50 years ago Oct. 5, 1973

• A physicist is examining the burnt eyeglasses of a trucker after a supposed UFO encounter.

On Oct. 3, Eddie D. Webb of Greenville was driving his semi truck on I-55 when he saw “a light on a large aluminum object in the air,” he said.

“I could see half of it in the rear-view mirror. It was shaped like a turnip and covered both lanes. The center section was steady, but top and bottom was spinning around with red and yellow lights,” Webb said.

He woke his wife Velma Mae, who was sleeping in the passenger seat, but she saw nothing. Webb stuck his head out the window to look back and was struck by a “large ball of fire.”
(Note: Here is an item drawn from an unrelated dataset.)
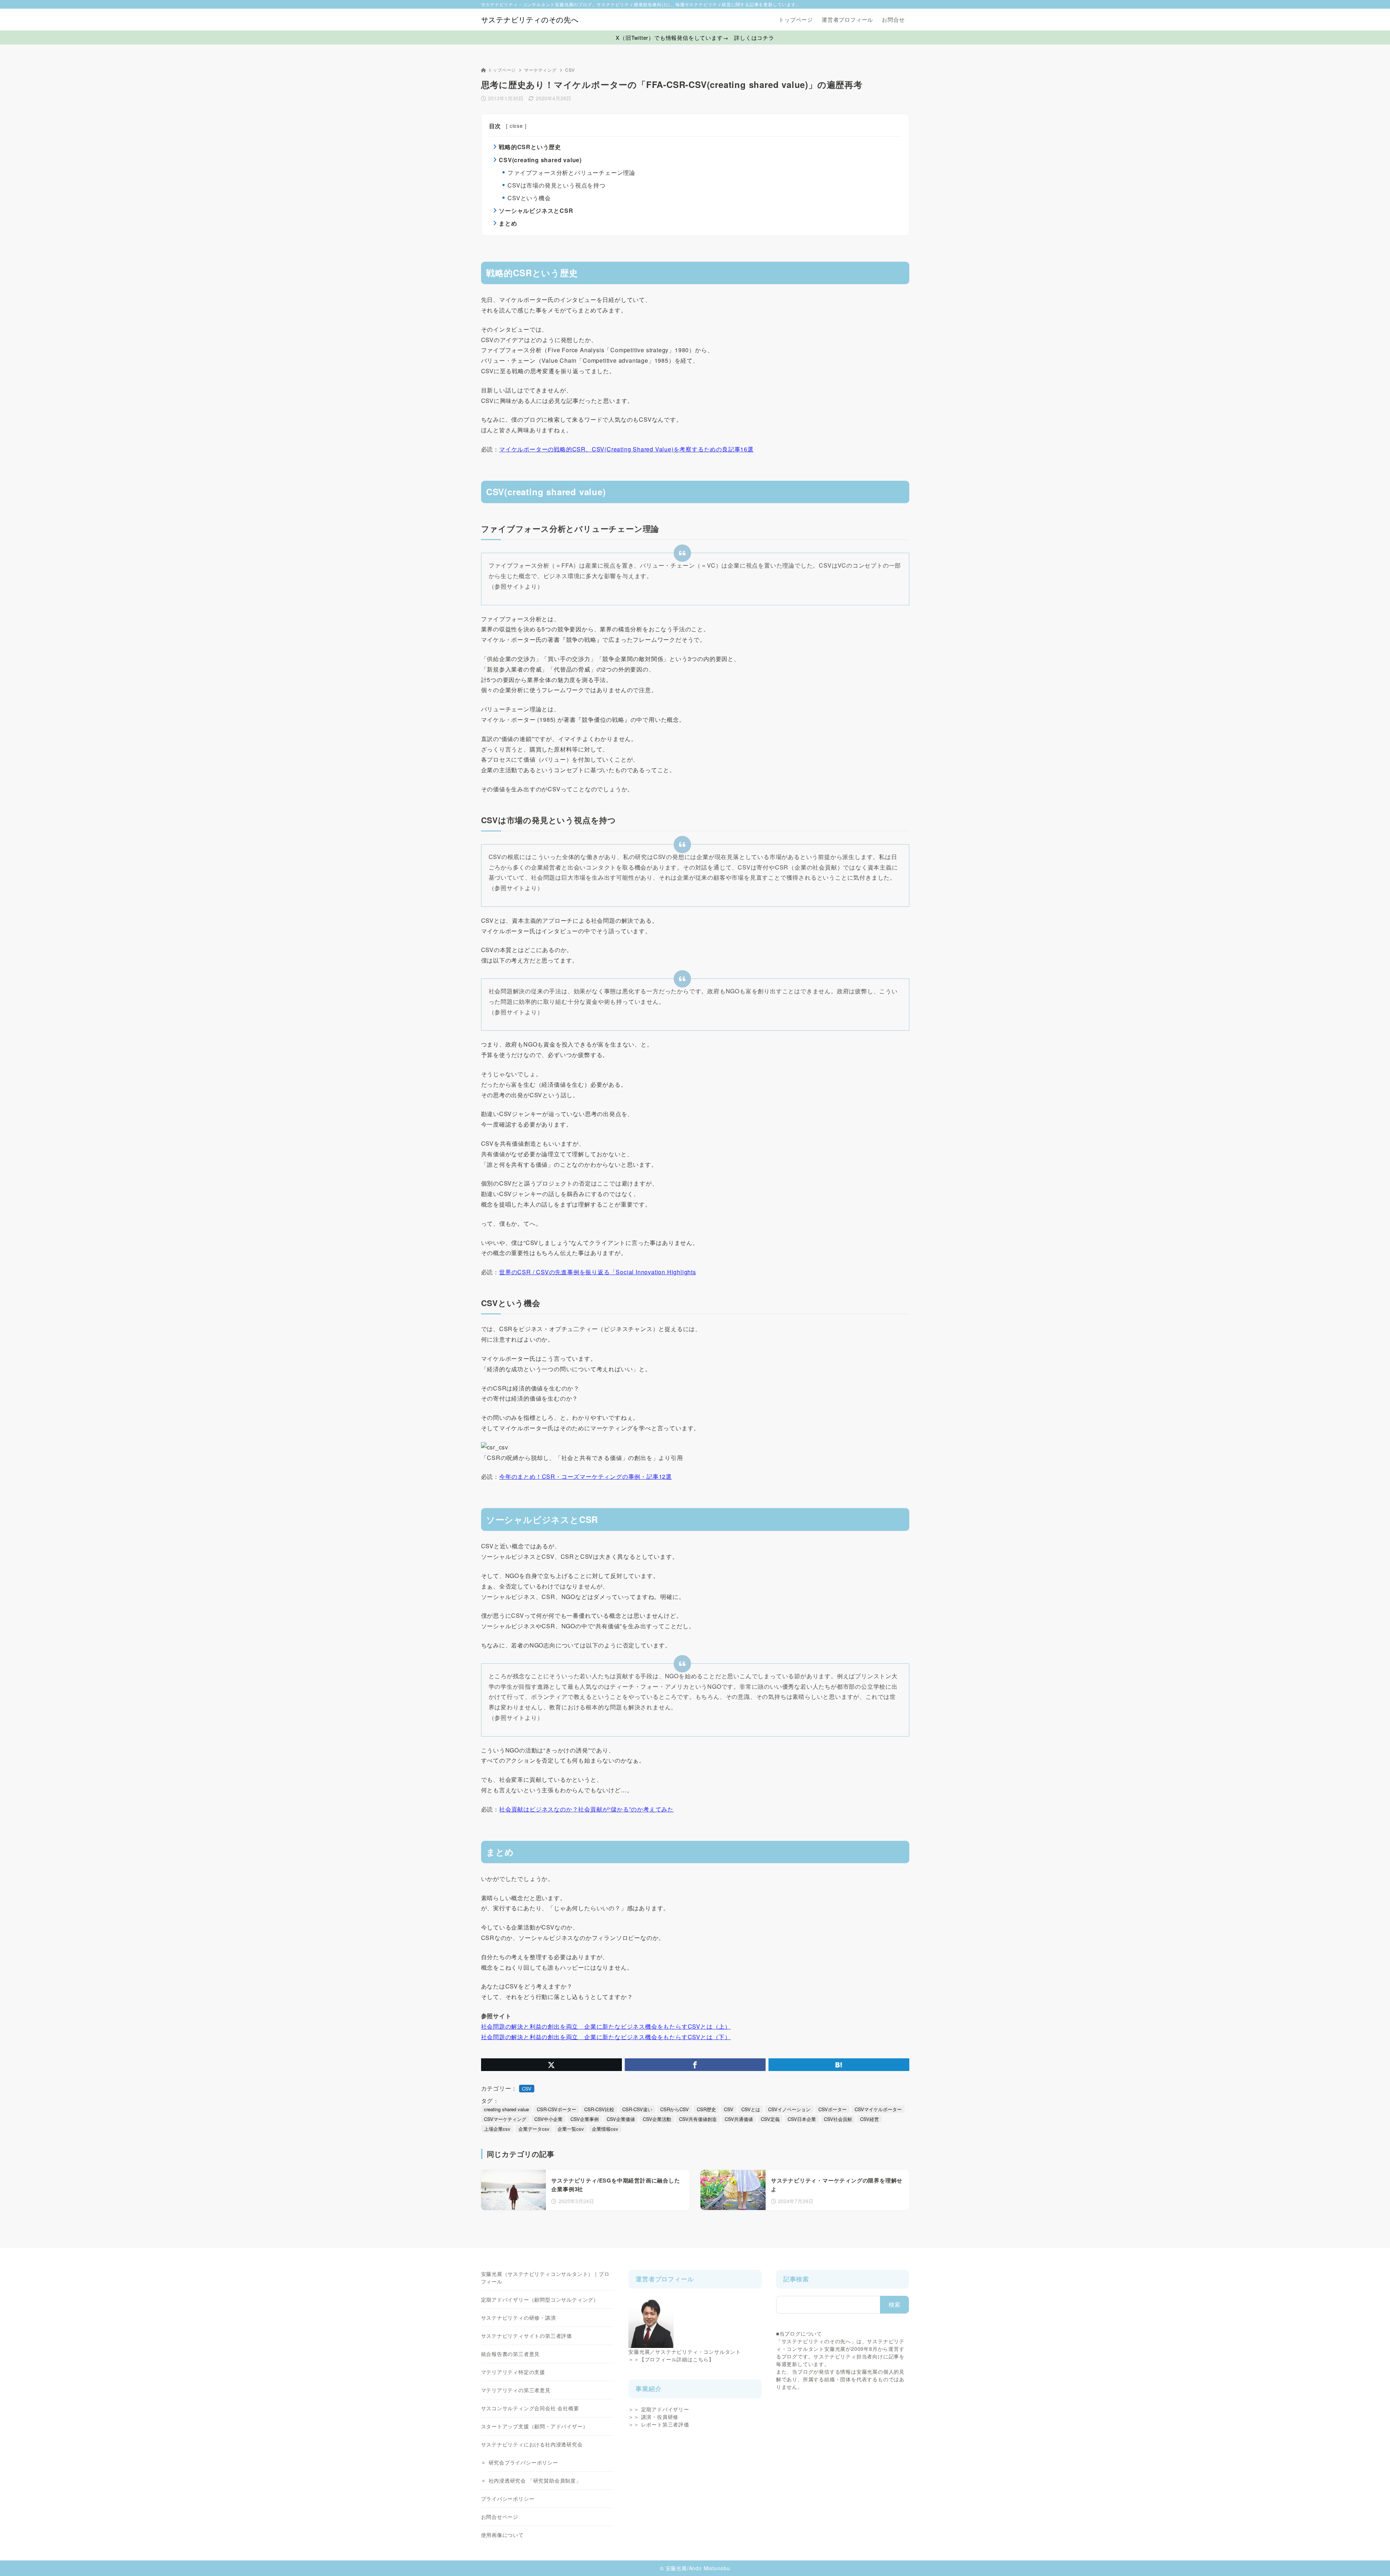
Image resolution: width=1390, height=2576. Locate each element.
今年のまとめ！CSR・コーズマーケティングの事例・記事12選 (585, 1476)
Webb stopped the truck and his wife drove him to Southeast Missouri Hospital, where he was released Oct. 4 with no apparent vision impairment. Dr. Charles Cozean Jr. said Webb suffered no apparent burns or eye damage. Webb himself claimed his vision was still impaired and said he would seek a specialist in St. Louis.

Webb didn’t want to call the UFO a flying saucer, saying “I always thought people that saw those things were crazy. Now everybody thinks I’m cracking up, but by God I saw something and it blinded me.”

Dr. Harley Rutledge of Southeast Missouri State University found the plastic frames of Webb’s glasses were burned, and had apparently been “heated internally.”

“I was quite surprised. It doesn’t look like a hoax at this point,” he said.